They say: “Although we are a duo, we have the potential to suspend a single note in space, or to summon the power of an orchestral wall of sound. We achieve this dynamic range with interactive software sampling, effect processors, and virtuosic instrumental technique.”
Vusac, who arrived in Seattle recently from Brooklyn, was a founding member of the electro-rock combo Lution where he developed a transporting style of acoustic collage locked down by drum-and-bass grooves. He pulled material from TV and online media and created a trance-inducing sense of collective unconscious.

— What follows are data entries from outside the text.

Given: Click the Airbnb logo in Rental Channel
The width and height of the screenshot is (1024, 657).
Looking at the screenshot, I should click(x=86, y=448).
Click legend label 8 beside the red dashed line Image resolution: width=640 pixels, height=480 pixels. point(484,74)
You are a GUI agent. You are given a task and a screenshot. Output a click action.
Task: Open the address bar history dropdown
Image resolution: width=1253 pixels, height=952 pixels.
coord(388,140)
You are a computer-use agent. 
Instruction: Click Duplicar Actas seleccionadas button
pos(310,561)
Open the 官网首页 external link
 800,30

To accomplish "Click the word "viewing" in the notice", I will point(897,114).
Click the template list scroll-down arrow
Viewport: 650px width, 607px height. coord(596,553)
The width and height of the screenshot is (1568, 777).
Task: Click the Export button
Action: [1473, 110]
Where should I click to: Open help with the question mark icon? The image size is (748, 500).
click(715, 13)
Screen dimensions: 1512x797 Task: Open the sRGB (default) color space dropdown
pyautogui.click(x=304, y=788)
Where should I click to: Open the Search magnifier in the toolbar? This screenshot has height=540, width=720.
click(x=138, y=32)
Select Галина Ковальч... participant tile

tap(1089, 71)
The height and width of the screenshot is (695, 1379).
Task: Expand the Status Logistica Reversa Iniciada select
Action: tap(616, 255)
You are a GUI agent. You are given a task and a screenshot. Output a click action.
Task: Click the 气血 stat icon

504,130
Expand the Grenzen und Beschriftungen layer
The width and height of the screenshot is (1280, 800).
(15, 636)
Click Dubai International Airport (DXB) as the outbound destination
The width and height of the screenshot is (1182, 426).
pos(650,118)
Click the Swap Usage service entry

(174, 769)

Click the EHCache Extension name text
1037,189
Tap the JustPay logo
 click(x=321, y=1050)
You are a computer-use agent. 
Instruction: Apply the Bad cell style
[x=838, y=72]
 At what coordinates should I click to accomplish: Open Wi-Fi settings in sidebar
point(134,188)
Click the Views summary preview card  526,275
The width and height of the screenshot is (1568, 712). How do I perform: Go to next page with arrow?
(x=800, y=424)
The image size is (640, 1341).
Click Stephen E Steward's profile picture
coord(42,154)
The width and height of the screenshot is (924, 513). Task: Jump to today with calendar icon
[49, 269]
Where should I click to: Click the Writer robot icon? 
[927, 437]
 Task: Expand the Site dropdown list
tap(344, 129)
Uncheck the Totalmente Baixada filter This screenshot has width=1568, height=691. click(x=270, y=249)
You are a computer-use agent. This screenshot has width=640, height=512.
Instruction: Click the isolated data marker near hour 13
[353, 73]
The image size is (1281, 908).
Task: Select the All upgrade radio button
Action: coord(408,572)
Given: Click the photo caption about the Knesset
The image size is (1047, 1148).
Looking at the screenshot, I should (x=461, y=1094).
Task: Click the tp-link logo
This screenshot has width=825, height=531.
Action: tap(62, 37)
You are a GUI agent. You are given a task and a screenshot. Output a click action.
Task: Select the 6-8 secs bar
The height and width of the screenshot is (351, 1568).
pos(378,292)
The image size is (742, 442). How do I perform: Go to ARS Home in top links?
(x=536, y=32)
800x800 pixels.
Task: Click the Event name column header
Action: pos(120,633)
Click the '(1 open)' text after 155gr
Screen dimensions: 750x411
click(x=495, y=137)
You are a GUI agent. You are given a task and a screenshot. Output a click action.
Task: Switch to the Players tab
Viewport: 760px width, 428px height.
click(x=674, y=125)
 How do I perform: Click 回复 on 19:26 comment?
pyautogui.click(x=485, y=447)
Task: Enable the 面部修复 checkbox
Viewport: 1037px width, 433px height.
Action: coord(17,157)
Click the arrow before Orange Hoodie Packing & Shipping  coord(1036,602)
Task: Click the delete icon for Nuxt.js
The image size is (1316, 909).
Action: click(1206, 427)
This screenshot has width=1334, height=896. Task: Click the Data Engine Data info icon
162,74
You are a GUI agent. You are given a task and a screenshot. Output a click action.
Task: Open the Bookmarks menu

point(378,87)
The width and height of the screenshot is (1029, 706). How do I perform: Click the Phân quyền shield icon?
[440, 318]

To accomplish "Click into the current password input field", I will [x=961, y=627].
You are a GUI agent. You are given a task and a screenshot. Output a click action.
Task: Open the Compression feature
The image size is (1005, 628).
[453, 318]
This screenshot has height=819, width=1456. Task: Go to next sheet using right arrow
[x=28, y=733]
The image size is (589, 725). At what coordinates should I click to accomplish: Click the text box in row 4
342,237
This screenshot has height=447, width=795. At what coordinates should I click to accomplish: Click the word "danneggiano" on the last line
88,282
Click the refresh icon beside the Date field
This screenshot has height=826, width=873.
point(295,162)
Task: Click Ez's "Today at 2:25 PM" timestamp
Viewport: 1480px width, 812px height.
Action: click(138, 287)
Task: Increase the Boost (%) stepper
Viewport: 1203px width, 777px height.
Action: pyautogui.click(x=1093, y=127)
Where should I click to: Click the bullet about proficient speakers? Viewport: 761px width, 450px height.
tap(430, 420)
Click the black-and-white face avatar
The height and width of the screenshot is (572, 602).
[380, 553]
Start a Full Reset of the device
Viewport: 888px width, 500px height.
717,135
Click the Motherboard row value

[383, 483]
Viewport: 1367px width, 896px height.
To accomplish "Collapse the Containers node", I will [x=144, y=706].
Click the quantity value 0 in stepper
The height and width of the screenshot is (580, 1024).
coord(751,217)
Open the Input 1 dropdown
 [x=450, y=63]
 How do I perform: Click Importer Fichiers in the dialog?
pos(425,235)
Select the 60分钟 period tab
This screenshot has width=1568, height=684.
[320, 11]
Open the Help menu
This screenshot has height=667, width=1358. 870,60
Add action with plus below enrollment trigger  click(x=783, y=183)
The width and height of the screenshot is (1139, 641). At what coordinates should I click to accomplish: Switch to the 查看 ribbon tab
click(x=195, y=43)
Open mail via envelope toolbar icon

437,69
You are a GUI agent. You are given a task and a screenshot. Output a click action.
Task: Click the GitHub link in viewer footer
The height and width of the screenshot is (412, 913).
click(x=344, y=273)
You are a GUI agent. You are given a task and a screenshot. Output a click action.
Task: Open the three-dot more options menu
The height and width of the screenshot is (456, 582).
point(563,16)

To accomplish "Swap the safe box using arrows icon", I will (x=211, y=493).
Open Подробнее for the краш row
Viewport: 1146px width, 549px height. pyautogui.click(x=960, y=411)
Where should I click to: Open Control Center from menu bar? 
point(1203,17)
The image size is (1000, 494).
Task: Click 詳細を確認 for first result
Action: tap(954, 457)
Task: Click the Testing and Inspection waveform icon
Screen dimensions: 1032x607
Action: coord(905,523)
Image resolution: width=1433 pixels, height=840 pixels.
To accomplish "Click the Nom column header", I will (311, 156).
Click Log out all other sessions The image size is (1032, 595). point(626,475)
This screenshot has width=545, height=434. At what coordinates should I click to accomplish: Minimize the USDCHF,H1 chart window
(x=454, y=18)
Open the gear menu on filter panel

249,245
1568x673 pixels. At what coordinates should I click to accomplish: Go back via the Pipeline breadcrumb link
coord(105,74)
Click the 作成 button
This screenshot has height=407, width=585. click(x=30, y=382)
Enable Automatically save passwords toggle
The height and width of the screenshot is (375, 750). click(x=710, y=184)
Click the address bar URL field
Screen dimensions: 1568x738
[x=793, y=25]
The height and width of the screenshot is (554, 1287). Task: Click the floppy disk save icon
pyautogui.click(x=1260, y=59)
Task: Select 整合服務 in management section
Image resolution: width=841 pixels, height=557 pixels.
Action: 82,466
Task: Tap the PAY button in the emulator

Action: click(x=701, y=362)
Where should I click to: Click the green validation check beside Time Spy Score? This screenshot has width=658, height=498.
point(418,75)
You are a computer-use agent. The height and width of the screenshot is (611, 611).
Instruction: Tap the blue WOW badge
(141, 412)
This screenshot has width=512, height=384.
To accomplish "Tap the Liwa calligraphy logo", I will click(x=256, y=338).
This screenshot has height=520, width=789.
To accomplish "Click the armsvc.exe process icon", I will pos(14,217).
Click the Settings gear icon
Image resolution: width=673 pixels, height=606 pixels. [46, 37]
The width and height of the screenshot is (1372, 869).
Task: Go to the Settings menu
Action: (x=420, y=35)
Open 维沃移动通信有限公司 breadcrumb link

John C. Savage has won high praise for his performances from his performances from such publications as Down Beat, which called his flue sound “yearning”; The Guardian (UK), which praised his “exquisite” soloing; and Willamette Week (Portland), which called him “an extremely thoughtful and rigorous improviser” and “a badass, knock-down-drag-out force.” A PhD candidate in flute performance and improvisation at New York University who also teaches at Western Oregon University, Savage collaborates often with musicians, poets, dancers, painters, and technologists. He has performed and recorded with the late, great jazz pianist, Andrew Hill, and with the Kitsune Ensemble, his duo Cartridge with Will Redmond (aka BlipVert), Groove Revelation, The Savage 3, and poet Claudia F. Manz.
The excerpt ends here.